* _TASK PROMPT_
Can you reproduce the records below word for word, starting at the line that contains "Task: Click the Hallway" and ending after the line that contains "Looking at the screenshot, I should coord(840,206)."?

* _DATASET EXCERPTS_
——

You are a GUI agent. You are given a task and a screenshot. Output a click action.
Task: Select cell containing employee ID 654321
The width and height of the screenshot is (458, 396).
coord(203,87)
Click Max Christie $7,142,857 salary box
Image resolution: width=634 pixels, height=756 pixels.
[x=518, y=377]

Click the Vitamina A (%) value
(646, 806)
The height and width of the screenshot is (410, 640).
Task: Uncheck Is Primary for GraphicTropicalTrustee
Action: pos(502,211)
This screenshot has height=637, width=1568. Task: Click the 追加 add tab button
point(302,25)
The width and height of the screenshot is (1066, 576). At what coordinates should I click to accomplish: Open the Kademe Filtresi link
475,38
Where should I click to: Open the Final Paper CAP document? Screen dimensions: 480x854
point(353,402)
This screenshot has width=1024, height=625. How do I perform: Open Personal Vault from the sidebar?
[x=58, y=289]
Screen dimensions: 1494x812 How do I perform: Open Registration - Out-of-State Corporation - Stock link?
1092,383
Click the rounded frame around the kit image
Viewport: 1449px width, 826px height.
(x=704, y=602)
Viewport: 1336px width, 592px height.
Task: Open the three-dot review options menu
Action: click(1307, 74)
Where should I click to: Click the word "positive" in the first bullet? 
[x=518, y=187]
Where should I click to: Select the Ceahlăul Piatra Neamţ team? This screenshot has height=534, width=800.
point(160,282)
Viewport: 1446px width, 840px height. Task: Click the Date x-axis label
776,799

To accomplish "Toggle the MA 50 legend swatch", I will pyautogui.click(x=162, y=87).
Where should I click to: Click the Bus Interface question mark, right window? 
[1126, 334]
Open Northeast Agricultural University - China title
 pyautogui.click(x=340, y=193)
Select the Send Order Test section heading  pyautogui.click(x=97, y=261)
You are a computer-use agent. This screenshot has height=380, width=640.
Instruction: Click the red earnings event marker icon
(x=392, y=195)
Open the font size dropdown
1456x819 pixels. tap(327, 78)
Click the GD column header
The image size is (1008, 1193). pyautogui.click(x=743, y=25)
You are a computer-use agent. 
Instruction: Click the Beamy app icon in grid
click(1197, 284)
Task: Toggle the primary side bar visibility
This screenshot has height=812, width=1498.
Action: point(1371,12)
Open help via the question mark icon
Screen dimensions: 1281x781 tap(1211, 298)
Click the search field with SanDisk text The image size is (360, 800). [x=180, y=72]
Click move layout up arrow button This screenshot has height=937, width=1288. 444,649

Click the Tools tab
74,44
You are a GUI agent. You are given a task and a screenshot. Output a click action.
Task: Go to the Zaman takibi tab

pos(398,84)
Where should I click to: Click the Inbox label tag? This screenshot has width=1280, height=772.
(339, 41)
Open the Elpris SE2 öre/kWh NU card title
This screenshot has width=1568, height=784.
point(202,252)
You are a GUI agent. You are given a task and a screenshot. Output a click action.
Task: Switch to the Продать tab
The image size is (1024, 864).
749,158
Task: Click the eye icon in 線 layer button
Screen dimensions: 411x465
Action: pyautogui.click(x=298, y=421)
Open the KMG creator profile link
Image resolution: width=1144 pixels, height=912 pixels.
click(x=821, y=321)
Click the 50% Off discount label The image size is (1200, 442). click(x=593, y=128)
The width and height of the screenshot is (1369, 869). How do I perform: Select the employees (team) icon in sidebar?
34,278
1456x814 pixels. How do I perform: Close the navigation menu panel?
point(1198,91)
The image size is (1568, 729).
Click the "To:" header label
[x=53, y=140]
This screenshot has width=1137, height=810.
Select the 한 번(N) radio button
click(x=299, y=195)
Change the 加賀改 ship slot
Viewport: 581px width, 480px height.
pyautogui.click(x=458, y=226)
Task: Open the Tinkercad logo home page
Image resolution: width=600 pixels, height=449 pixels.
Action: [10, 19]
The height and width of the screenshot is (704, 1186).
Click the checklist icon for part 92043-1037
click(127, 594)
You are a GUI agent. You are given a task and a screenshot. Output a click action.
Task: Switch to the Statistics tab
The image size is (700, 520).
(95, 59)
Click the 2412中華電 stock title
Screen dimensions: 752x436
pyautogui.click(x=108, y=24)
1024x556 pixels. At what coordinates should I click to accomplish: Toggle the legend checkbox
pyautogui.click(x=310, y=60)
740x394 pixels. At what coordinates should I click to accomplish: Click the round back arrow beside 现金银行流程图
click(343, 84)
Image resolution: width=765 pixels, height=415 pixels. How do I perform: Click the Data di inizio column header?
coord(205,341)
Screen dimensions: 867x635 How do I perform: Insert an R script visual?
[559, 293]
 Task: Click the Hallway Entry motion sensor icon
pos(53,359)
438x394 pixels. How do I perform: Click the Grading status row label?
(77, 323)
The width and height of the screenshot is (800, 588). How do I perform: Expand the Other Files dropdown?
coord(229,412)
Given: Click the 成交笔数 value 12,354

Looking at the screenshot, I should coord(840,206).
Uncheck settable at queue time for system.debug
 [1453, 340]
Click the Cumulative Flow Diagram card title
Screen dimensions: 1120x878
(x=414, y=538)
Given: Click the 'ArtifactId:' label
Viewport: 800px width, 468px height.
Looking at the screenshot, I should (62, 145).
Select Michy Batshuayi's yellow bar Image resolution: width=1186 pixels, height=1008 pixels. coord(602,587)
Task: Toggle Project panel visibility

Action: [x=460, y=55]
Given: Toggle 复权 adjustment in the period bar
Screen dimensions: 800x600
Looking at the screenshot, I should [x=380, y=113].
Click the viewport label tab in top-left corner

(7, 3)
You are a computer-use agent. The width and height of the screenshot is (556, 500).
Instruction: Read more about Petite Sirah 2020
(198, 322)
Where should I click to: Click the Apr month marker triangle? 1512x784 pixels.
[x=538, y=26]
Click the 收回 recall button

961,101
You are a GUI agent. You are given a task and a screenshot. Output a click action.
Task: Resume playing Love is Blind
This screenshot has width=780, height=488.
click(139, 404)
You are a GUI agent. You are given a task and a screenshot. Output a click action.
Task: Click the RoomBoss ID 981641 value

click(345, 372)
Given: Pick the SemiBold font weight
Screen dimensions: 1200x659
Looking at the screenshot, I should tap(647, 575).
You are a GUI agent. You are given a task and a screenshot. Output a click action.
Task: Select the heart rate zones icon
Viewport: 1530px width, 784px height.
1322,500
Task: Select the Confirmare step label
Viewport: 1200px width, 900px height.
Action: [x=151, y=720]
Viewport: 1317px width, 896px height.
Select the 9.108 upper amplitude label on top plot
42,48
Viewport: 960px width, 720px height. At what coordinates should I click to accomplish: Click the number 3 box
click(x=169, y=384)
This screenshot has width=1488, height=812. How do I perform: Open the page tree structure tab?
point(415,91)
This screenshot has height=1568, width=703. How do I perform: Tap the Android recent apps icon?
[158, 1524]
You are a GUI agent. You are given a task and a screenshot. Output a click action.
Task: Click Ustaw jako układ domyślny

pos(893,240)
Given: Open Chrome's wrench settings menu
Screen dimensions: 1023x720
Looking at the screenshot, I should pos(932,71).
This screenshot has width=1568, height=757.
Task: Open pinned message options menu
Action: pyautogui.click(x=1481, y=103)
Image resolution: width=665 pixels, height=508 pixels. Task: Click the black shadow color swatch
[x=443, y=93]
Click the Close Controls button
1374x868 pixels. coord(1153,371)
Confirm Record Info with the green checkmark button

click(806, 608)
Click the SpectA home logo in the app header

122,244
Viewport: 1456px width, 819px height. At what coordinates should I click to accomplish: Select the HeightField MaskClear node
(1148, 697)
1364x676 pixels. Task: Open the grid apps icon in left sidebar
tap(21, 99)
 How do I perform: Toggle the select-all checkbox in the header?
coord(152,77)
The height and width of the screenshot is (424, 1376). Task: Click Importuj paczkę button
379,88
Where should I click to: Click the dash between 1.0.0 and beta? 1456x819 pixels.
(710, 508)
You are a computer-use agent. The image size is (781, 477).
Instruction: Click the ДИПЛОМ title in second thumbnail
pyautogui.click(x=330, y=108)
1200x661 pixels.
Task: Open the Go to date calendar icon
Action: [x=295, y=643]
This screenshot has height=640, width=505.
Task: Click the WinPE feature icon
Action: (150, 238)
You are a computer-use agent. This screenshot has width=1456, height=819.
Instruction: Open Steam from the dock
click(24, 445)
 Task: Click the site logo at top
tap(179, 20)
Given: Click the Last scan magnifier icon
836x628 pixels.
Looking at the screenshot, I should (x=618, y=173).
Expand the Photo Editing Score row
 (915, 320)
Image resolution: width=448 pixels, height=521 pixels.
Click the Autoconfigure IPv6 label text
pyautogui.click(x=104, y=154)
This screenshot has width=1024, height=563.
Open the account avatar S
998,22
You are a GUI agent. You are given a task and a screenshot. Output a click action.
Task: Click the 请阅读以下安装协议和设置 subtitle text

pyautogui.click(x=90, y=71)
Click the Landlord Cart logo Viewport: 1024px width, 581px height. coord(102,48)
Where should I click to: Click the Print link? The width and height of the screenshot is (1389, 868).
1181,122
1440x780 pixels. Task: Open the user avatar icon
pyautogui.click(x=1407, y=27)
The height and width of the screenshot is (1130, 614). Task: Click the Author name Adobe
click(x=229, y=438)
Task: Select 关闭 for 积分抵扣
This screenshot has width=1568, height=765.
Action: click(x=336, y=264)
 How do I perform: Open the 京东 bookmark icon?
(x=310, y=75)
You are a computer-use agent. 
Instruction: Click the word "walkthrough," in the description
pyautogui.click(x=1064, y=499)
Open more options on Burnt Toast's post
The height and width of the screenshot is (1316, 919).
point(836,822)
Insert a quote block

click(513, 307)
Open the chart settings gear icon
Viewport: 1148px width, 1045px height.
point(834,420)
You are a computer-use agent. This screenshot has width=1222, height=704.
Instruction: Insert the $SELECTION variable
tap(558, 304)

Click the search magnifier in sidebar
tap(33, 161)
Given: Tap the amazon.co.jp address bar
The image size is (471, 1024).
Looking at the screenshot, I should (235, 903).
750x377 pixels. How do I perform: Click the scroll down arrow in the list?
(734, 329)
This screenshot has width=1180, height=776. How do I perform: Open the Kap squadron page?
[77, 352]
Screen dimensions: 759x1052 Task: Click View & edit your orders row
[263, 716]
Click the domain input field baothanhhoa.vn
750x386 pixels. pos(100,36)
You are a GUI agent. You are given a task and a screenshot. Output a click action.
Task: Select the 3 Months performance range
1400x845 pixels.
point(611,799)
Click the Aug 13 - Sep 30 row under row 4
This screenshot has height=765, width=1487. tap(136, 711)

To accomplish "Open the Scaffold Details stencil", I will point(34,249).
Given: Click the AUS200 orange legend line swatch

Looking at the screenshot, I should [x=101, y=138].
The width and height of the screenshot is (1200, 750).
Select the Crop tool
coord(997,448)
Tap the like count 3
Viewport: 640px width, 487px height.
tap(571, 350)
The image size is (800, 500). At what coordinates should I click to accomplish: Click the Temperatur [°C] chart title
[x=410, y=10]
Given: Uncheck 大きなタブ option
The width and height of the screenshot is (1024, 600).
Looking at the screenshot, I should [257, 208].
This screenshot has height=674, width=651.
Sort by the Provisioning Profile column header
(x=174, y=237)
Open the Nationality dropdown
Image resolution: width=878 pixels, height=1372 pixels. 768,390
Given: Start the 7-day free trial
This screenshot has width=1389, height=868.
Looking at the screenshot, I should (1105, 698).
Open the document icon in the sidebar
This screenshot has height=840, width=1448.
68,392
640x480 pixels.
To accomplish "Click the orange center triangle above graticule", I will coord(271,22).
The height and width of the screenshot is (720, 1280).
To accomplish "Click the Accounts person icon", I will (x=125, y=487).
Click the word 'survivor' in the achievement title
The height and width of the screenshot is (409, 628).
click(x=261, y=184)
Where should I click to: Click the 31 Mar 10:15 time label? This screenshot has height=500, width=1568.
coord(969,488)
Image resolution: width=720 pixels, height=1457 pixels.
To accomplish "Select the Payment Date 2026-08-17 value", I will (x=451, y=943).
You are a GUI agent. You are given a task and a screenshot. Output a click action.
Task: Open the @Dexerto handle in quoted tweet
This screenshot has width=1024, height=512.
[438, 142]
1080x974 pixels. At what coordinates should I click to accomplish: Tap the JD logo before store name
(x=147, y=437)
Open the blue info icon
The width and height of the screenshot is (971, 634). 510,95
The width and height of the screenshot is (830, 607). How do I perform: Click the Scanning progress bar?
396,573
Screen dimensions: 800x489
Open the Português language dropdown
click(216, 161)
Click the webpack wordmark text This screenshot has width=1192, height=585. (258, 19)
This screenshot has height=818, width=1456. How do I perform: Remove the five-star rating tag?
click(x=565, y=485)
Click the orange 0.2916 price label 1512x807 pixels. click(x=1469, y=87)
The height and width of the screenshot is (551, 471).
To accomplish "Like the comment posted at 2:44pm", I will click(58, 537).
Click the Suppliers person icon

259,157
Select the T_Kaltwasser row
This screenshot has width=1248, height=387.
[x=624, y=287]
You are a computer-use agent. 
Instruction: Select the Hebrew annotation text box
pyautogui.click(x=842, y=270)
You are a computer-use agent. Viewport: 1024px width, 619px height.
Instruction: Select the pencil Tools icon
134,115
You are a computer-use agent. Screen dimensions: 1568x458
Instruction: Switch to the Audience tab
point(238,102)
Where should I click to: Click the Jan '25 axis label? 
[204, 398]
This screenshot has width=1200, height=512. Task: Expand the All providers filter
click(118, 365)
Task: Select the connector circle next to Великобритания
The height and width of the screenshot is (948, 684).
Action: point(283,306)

——

* _ANSWER TO THE EXERCISE_
 Task: Click the Hallway Entry motion sensor icon
pos(53,359)
438x394 pixels. How do I perform: Click the Grading status row label?
(77, 323)
The width and height of the screenshot is (800, 588). How do I perform: Expand the Other Files dropdown?
coord(229,412)
Given: Click the 成交笔数 value 12,354

Looking at the screenshot, I should coord(840,206).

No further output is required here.